Tatie a dit : « L’insecte, c’est l’ennemi de l’agriculteur »

À chaque fois c’est la même chose ! Après le dessert, quand elle boit son digeo, Tatie Pod’vache ramène sa fraise… C’est fou : des certitudes, elle en a plein ! Mais elle tombe rarement juste. Cette semaine, elle nous a dit : Les insectes ce sont les ennemis des agriculteurs. On a failli s’étrangler et puis on lui a tout expliqué.

— Ah, ma chère Tata ! Dans le fond, tu n’as pas tort : les agriculteurs et les insectes se font la guerre depuis des décennies. Mais si nous faisions fausse route ? Et si nous cherchions plutôt à faire la paix ? Oui, je vois bien que tu te moques… Tu penses que c’est un rêve à cheveux longs ! Et pourtant… Laisse-moi te présenter quelqu’un de très sérieux. Il s’appelle Adrien Rusch, il est chercheur à l’Inra, et il a des choses à dire sur le sujet.

Par une extraordinaire facilité d’écriture, Adrien Rusch apparaît subitement dans la pièce. Tatie Pod’vache se croit victime d’hallucination.

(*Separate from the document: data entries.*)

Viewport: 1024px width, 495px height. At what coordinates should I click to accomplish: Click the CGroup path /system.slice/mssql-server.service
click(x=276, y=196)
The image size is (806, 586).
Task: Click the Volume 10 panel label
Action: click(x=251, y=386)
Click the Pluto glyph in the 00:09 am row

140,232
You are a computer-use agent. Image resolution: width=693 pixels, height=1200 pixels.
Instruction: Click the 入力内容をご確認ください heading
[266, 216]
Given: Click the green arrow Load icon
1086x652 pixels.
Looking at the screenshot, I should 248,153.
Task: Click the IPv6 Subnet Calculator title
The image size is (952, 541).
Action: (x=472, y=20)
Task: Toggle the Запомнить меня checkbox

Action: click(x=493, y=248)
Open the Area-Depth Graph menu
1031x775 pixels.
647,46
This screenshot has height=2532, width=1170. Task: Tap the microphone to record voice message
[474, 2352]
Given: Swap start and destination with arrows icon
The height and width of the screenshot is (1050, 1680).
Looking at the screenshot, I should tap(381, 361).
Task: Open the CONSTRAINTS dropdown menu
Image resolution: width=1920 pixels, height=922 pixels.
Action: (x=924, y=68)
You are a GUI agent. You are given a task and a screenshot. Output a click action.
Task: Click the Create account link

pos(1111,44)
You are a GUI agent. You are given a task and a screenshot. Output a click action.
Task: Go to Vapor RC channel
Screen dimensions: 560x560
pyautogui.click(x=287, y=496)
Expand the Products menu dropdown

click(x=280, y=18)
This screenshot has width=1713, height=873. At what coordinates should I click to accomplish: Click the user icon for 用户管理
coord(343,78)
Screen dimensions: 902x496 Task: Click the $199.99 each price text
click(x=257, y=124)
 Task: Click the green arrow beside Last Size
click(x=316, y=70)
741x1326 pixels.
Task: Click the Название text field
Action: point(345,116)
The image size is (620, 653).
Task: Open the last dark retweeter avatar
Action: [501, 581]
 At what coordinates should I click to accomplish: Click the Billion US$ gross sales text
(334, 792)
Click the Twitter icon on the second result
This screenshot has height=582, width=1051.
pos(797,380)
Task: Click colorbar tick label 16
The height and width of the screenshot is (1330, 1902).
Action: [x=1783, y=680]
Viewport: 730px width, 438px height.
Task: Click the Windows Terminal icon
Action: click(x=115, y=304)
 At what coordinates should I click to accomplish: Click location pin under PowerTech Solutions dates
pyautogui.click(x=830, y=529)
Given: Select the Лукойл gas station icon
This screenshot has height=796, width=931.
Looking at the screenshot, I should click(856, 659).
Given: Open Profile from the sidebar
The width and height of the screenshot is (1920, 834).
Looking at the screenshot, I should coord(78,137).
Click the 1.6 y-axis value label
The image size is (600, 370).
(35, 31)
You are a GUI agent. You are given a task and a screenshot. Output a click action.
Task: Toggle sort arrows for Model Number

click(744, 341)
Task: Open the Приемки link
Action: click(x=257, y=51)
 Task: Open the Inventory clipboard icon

Elle se frotte les yeux, se sert un grand verre de kirsch puis l’interpelle :

— Vous êtes qui vous ?

— Je suis Adrien Rusch, et je m’intéresse depuis dix ans aux services que peut nous rendre la biodiversité. Plus particulièrement, mon domaine concerne les auxiliaires de culture : c’est-à-dire les prédateurs ou les parasites qui rendent des services aux agriculteurs. Parmi les auxiliaires de culture en question, on trouve des insectes, mais pas seulement…

Incrédule, Tatie lève les yeux au ciel : 

— Ils rendent service ? Ils font les courses et la vaisselle, c’est ça ?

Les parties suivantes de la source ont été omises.